Milioni di persone che hanno votato per Trump non lo apprezzano particolarmente.

Un voto per Trump non è stato solo un voto a favore della sicurezza delle frontiere, ma anche un voto contro il multiculturalismo illimitato. È stato un voto contro i giornalisti furiosi perché il loro giornale non appoggiava Harris. È stato un voto contro gli accampamenti nei campus universitari. È stato un voto contro ciò che vedono come ragazzi negli sport femminili, non importa quanto sia esagerata la questione. È stato un voto contro i repubblicani anti-Trump che vedono come sostenitori della sinistra.

In risposta, i democratici hanno accusato Trump di essere un fascista. Con poca sorpresa, dopo quasi un decennio di accuse simili, questa retorica non è riuscita a convincere gli elettori. Gli avvertimenti contro l’autoritarismo e i discorsi in difesa della democrazia sono nobili, ma non sono stati un messaggio vincente. Agli elettori interessa di più il modo in cui i tuoi piani miglioreranno tangibilmente le loro vite.

Hanno a cuore anche il loro modo di vivere, come ha capito Trump. Il defunto tizzone conservatore Andrew Breitbart ha affermato che la politica è a valle della cultura. È un’etica incarnata dalla campagna di Trump. Detesto la politica della guerra culturale.

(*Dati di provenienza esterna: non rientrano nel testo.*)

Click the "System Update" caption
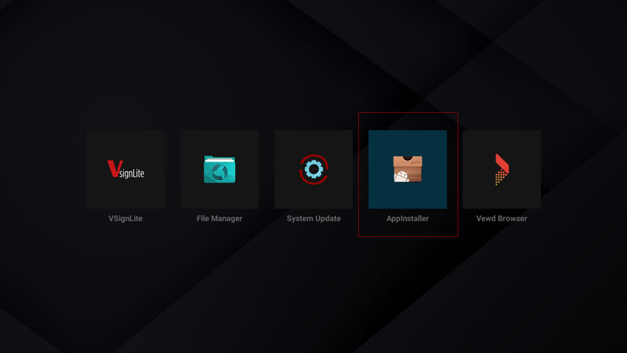The height and width of the screenshot is (353, 627). (314, 218)
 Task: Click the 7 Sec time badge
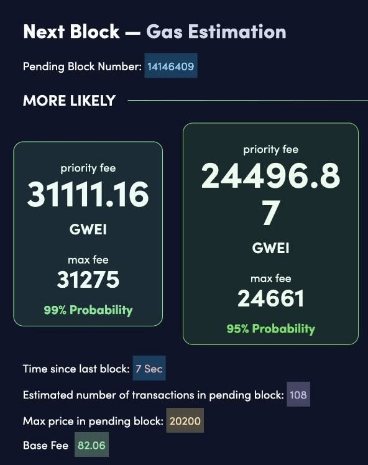[149, 368]
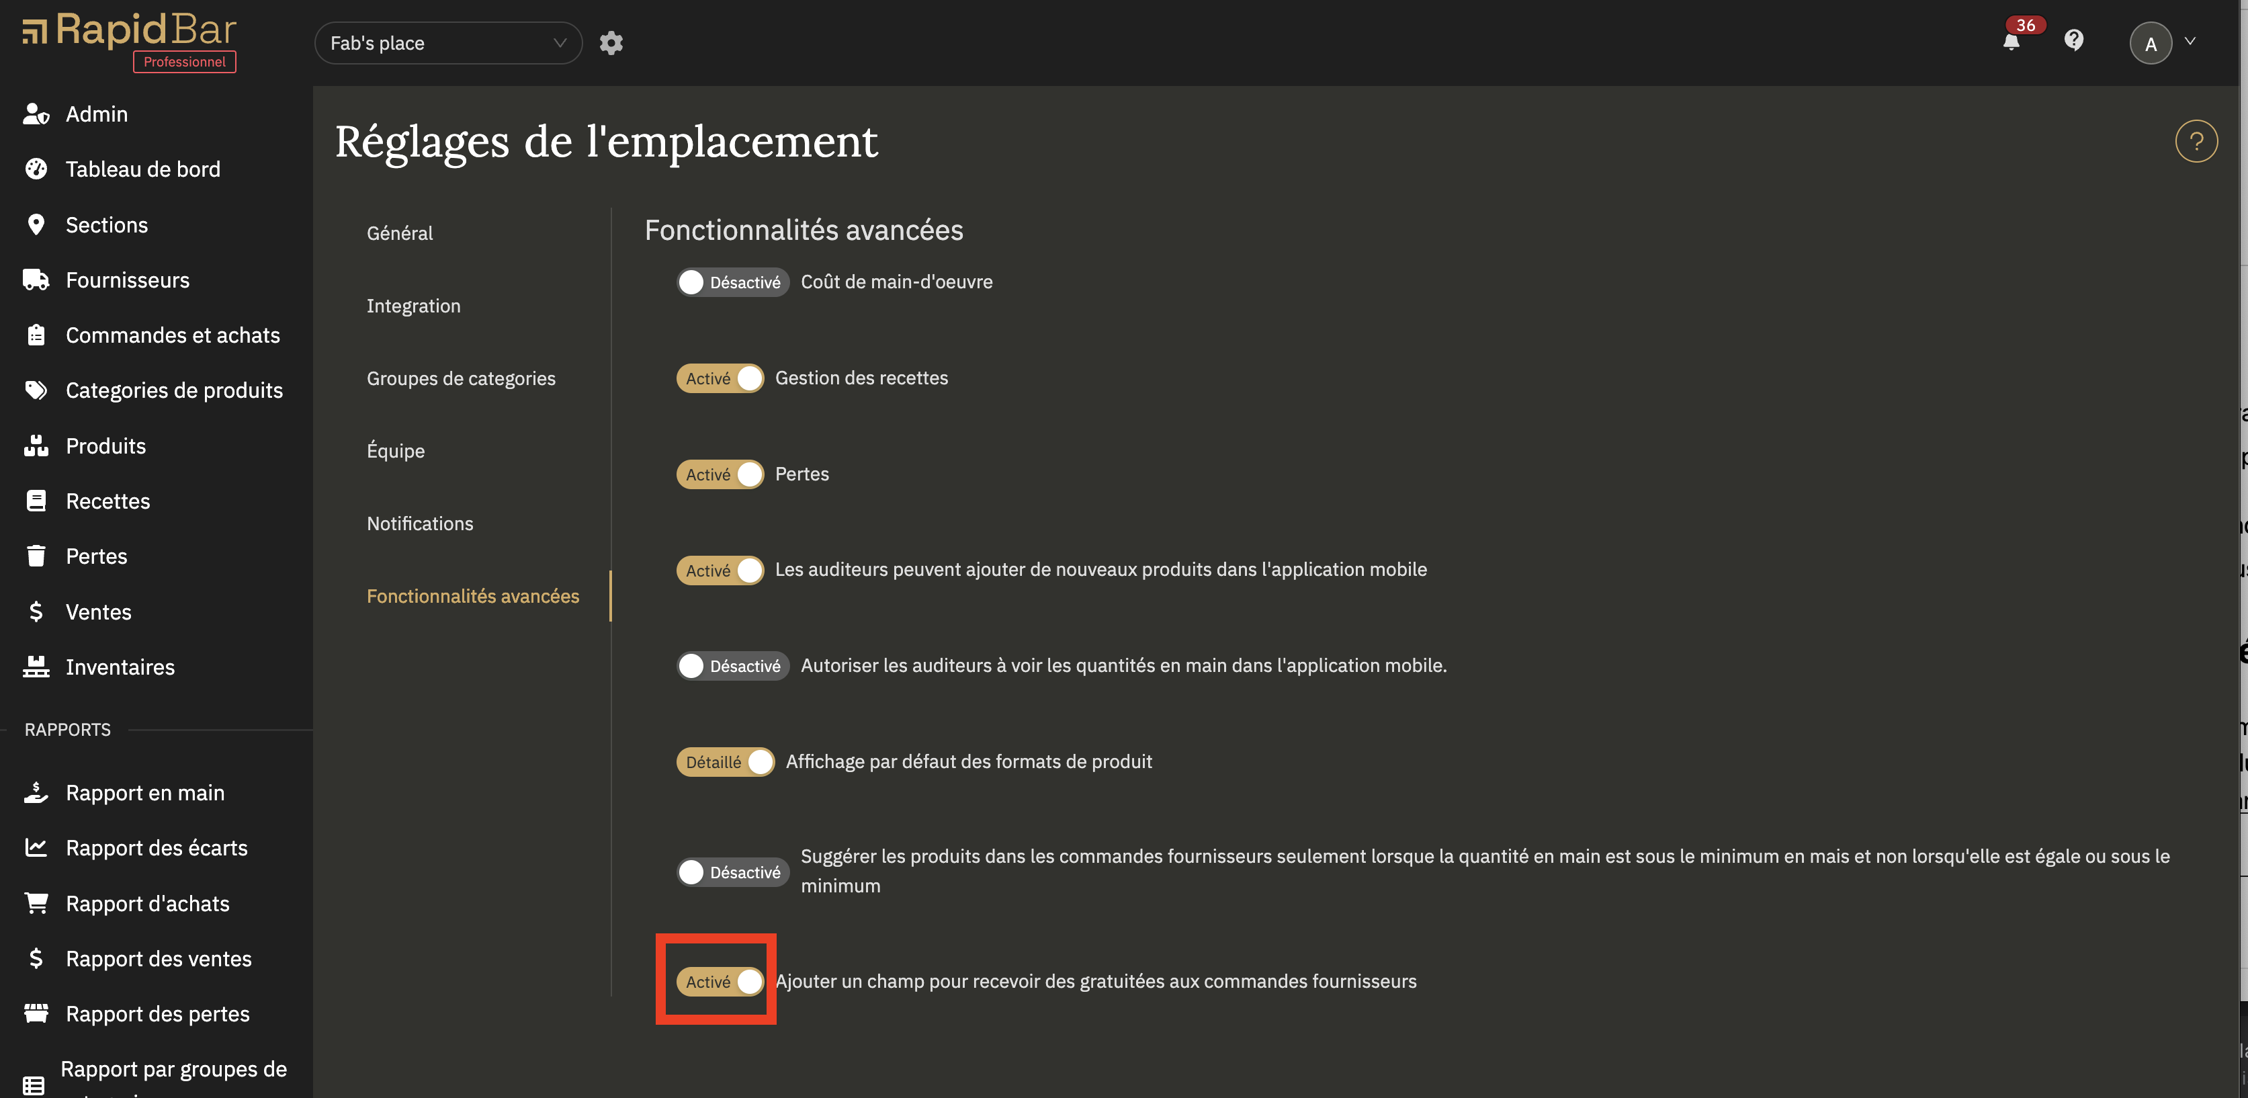Switch to the Notifications settings tab
Viewport: 2248px width, 1098px height.
point(420,524)
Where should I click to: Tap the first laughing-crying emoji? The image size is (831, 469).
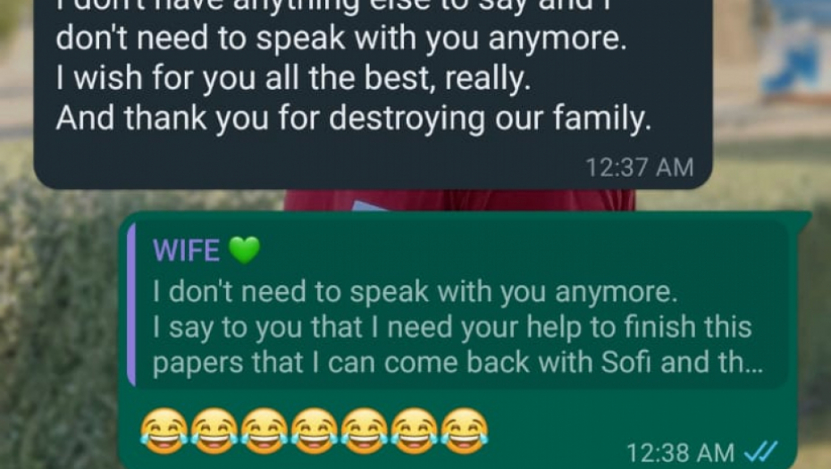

Ma soprattutto in tempi di divisioni e disordini nazionali, è una formula che funziona – e Trump lo ha dimostrato ancora una volta.

Con un’elezione così vicina e una nazione così equamente divisa, è sciocco dichiarare che la guerra è stata vinta. I democratici potrebbero facilmente trascurare le lezioni apprese da questa perdita, scegliendo di scagliarsi contro gli elettori di Trump piuttosto che riflettere seriamente sul marchio danneggiato del partito. Ma ciò significherebbe non capire dove risiede la loro debolezza.

Trump o non Trump, il Partito Democratico soffre di un problema che va oltre qualsiasi singolo candidato. La cultura conta tanto quanto la politica, e farebbero bene a riconoscerlo ora se sperano di arginare la corsa di persone che chiamano a casa il Partito Repubblicano, anche questo.